**WORK REQUIRED:** Start at the line below containing "How do I perform: Select the Chilly" and stop at the line containing "Task: Click the blue". Repeat every line of that stretch exactly, and nothing outside it.

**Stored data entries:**
= Beginning of Section =

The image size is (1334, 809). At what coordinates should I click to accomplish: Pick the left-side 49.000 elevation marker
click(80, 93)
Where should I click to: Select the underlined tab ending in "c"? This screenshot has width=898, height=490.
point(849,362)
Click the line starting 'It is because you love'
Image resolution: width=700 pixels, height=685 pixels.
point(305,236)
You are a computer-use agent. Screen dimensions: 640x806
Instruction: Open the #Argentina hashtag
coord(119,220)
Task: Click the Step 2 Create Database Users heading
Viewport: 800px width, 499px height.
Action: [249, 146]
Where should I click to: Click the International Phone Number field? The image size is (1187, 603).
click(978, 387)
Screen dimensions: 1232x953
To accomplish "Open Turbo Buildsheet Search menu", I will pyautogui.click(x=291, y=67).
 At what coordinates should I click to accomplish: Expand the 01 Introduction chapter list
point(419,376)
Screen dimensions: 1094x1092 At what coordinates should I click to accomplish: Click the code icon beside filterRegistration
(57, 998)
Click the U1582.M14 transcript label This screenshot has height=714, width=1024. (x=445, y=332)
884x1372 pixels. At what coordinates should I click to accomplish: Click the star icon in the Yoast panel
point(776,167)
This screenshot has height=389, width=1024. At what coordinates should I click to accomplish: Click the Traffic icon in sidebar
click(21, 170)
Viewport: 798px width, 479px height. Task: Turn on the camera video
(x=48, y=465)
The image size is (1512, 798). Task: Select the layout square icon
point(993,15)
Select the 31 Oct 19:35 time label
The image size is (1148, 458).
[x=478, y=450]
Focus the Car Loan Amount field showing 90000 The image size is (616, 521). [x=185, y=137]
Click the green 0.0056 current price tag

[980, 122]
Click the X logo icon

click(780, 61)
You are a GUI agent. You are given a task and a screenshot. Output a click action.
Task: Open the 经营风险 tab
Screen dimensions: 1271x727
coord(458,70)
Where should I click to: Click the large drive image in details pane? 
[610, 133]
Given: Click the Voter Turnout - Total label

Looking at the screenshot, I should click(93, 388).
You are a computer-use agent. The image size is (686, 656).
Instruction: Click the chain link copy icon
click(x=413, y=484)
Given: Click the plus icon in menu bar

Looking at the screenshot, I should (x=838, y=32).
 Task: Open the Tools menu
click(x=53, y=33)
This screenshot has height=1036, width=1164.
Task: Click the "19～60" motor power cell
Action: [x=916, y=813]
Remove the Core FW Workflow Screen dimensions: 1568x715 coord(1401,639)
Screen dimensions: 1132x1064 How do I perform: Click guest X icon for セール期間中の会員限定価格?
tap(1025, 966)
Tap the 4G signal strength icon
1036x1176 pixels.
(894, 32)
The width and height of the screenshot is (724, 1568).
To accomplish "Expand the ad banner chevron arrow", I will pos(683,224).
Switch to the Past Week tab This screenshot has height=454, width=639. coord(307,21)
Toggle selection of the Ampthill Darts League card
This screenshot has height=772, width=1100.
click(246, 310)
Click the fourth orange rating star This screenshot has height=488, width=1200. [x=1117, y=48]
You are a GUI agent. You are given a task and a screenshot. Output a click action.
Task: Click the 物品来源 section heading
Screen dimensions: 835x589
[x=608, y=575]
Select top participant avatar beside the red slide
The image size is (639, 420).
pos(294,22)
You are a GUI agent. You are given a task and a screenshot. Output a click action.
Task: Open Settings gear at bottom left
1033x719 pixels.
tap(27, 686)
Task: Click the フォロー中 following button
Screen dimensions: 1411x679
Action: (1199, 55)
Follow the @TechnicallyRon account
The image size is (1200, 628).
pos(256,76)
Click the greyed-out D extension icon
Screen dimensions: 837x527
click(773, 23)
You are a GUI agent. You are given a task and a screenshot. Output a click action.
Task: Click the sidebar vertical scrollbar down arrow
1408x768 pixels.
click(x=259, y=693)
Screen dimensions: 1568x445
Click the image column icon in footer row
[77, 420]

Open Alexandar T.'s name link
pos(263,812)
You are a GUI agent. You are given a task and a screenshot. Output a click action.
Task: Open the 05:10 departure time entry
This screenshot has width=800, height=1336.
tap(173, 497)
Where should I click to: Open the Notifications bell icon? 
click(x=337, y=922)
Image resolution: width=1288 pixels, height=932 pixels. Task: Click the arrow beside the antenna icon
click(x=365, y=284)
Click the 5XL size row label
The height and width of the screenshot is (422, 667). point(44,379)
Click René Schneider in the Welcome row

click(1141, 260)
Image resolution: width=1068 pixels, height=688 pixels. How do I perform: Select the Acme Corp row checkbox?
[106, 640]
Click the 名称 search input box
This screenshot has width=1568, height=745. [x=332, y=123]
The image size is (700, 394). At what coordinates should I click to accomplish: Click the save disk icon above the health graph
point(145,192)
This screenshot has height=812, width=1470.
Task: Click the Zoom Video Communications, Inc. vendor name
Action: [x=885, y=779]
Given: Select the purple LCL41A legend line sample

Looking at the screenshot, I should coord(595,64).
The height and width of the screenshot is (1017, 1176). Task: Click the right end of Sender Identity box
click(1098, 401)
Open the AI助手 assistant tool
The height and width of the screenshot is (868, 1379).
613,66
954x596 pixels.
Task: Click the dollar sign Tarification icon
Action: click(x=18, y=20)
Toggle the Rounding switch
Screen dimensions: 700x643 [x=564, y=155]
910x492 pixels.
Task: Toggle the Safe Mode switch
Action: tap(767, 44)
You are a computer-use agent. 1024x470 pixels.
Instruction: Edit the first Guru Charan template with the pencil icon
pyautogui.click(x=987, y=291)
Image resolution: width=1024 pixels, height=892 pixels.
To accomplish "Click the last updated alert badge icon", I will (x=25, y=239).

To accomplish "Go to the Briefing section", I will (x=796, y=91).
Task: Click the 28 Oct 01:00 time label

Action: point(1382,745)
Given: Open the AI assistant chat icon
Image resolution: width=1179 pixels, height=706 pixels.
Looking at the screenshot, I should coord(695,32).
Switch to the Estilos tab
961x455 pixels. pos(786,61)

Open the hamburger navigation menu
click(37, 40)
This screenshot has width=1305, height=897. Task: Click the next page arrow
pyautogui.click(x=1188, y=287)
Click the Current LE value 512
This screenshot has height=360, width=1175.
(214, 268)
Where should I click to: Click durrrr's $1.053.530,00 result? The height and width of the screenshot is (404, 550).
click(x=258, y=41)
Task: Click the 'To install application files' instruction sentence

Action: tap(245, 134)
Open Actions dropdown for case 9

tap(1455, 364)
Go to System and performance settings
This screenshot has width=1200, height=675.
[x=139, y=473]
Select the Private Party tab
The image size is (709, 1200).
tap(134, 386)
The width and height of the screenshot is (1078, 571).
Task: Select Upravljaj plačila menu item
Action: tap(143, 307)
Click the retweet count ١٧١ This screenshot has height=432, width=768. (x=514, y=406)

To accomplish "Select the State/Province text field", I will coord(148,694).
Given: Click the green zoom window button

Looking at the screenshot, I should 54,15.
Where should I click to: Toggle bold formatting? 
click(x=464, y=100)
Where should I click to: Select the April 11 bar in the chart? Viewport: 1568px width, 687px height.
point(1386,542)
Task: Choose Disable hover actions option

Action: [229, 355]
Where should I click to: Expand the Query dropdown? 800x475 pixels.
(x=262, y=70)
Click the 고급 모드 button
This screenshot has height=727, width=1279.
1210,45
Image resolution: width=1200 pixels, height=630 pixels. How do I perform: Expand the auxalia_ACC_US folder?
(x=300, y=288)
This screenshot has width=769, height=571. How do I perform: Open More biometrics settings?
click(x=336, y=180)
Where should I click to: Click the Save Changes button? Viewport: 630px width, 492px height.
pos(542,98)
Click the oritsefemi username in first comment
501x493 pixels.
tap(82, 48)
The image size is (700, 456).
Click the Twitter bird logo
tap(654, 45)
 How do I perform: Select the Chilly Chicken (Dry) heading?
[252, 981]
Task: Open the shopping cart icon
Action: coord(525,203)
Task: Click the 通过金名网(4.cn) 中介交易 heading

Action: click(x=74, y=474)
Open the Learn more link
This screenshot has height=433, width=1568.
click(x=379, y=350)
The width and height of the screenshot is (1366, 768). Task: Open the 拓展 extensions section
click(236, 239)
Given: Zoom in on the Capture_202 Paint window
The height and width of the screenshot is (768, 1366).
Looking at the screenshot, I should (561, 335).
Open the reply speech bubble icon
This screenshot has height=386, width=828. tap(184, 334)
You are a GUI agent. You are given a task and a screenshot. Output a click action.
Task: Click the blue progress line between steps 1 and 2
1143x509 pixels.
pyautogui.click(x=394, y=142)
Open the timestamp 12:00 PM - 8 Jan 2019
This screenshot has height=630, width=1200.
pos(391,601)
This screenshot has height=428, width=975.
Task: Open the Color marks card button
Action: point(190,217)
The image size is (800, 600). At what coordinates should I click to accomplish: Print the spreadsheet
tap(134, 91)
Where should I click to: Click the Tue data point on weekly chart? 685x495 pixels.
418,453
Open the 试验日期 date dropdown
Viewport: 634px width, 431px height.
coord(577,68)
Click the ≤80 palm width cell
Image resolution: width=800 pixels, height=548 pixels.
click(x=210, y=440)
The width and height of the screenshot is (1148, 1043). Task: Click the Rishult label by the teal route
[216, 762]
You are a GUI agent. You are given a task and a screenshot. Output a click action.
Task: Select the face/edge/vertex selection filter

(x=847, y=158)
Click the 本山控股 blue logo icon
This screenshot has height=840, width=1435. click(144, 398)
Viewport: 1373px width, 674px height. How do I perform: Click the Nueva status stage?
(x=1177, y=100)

= End of Section =

**EXERCISE ANSWER:**
 How do I perform: Select the Chilly Chicken (Dry) heading?
[252, 981]
Task: Open the shopping cart icon
Action: coord(525,203)
Task: Click the 通过金名网(4.cn) 中介交易 heading

Action: click(x=74, y=474)
Open the Learn more link
This screenshot has height=433, width=1568.
click(x=379, y=350)
The width and height of the screenshot is (1366, 768). Task: Open the 拓展 extensions section
click(236, 239)
Given: Zoom in on the Capture_202 Paint window
The height and width of the screenshot is (768, 1366).
Looking at the screenshot, I should (561, 335).
Open the reply speech bubble icon
This screenshot has height=386, width=828. tap(184, 334)
You are a GUI agent. You are given a task and a screenshot. Output a click action.
Task: Click the blue progress line between steps 1 and 2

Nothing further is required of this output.